Sa vie a basculé il y a 861 jours. Ce 26 mai 2020, Benjamin Brière est interpellé par les forces de police iraniennes et placé en détention provisoire en attendant son procès. Il n'a depuis pas quitté sa geôle, malgré ses multiples dénégations, malgré 35 jours de grève de la faim et malgré les appels à l'aide de sa sœur, Blandine, qui mène le combat depuis le Rhône, où elle vit.

Celui qui avait entamé un tour du pays en touriste, au volant de son van, est accusé d'avoir pris des photos de zones interdites dans un parc naturel avec son drone, et d'avoir affiché son opposition au port du voile obligatoire sur les réseaux sociaux. Fin janvier, il a écopé d'une peine de huit mois de prison, confirmée en appel au mois de juin.

Benjamin Brière
Benjamin Brière © AFP PHOTO / Saeid Dehghan's Twitter account

Des coups de téléphone toutes les trois semaines

"Il ne cache plus le désarroi dans lequel il est. Il n'en peut plus en fait, il est complètement désespéré. On voit que tout est bloqué et que rien n'avance", se désole Blandine Brière, invitée ce mardi de la matinale de BFM Lyon.

La jeune femme échange avec Benjamin, 37 ans aujourd'hui, soit par l'intermédiaire de courriers transmis par le consul, soit via des appels téléphoniques environ toutes les trois semaines.

Si ces derniers sont "enregistrés", et que le trentenaire n'est donc "pas libre de dire tout ce qu'il veut", Blandine ne croit pas qu'il soit victime de sévices physiques. En revanche, "la tension psychologique" est constante, il vit dans des "dortoirs surpeuplés" où personne ne parle sa langue, dans une "insalubrité totale", et subit "des fouilles un peu trop insistantes".

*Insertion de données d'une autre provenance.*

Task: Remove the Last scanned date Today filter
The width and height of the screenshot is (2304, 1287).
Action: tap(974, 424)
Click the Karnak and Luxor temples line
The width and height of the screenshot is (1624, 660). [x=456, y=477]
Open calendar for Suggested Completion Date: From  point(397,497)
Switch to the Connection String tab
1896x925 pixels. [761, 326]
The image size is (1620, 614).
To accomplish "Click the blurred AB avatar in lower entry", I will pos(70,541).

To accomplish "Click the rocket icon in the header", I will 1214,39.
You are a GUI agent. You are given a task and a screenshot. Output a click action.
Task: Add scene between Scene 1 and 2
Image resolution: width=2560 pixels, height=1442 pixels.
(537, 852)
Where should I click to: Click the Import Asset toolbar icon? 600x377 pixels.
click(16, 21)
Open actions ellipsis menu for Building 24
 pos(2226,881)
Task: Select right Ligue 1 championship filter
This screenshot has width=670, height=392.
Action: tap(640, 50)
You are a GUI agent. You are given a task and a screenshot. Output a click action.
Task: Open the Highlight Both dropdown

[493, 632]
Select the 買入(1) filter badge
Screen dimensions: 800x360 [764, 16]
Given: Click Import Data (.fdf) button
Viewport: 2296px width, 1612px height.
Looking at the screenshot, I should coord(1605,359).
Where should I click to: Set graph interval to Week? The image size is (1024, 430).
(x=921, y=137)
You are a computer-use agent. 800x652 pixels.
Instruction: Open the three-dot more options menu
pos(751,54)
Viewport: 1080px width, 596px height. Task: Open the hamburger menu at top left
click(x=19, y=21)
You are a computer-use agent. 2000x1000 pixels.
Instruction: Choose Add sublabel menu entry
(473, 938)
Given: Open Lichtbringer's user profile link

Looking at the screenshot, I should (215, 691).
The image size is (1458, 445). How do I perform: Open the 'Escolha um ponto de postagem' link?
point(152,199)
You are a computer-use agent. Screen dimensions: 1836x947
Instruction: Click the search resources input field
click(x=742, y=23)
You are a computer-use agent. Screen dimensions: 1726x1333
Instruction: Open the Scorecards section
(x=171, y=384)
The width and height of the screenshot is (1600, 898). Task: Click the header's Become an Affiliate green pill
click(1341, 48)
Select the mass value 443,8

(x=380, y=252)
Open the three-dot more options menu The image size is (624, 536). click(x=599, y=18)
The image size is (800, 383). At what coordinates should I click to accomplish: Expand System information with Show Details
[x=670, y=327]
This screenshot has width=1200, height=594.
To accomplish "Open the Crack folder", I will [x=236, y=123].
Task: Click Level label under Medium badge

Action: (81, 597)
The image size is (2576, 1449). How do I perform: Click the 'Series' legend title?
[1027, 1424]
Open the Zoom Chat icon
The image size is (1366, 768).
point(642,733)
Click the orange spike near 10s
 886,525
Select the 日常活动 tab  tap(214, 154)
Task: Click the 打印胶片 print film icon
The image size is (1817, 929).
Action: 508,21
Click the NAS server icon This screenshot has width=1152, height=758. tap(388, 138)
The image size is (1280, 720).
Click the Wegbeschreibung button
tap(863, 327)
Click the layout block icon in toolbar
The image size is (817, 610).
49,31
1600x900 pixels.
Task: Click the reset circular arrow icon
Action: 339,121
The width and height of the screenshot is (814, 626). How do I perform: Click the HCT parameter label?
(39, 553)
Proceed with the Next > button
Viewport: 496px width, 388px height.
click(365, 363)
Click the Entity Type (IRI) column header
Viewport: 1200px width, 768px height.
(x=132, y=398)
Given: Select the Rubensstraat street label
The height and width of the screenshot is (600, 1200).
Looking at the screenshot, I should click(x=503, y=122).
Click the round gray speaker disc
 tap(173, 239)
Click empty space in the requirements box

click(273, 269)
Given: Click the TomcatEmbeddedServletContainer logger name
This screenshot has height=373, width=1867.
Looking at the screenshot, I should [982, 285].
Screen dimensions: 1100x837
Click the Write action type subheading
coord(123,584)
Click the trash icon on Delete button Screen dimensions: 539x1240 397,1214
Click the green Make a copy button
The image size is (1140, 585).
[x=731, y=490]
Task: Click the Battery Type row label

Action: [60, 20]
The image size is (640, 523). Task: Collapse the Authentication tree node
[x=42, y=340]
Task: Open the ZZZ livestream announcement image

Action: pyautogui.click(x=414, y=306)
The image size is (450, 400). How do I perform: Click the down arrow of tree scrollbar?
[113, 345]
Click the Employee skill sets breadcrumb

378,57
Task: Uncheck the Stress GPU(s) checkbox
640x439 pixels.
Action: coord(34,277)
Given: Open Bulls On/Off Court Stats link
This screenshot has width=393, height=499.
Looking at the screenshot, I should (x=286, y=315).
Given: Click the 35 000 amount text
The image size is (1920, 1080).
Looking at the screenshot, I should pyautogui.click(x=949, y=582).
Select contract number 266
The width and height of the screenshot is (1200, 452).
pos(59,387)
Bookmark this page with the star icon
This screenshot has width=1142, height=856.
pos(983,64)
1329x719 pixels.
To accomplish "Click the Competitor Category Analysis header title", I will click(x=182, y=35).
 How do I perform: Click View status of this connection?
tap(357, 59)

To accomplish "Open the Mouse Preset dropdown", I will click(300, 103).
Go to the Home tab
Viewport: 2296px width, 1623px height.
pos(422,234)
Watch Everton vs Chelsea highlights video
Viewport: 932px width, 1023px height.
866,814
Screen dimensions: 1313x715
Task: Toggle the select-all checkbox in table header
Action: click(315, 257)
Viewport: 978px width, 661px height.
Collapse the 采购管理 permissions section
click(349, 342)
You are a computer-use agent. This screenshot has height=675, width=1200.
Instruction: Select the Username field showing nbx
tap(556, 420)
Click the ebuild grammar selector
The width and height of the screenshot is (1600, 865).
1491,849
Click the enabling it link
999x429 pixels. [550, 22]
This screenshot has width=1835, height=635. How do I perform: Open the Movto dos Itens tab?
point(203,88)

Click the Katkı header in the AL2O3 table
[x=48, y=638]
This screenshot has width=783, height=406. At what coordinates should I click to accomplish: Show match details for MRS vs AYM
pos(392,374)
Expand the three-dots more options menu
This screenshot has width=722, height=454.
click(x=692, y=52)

Aussi bien pour Benjamin que pour ses proches, le plus complexe à gérer reste de n'avoir "aucune date à laquelle s'accrocher". "On n'a rien qui nous donne de l'espoir", fustige Blandine Brière.

"On n'a rien de tangible"

Dans cette affaire, les négociations entre le Quai d'Orsay et son équivalent iranien n'ont pas connu d'évolutions positives récentes, cela même si Catherine Colonna, ministre des Affaires étrangères, avait qualifié d'"inacceptable" la condamnation en appel infligée à Benjamin Brière.

"Ils font ce qu'ils peuvent diplomatiquement parlant", dit la jeune femme d'un air désabusé.

De l'avis de Blandine Brière, il est évident que son frère est "un otage" du régime iranien, condamné après "une parodie de procès". "On est sur une monnaie d'échange, sur un levier", insiste-t-elle.

Une dizaine d'Européens emprisonnés

Comme Benjamin Brière, une dizaine d'autres ressortissants Européens sont actuellement derrière les barreaux sur le sol iranien, dont trois Français.

Fariba Adelkhah, titulaire de la double nationalité, a été condamnée en mai 2020 à cinq ans de prison pour atteintes à la sécurité nationale. Elle est aux arrêts domiciliaires depuis octobre de cette année-là.

Deux autres Français ont eux été incarcérés en mai dernier, accusés par Téhéran d'être "entrés dans le pays dans le but de déclencher le chaos et déstabiliser la société" - des interpellations jugées "sans fondement" par Paris.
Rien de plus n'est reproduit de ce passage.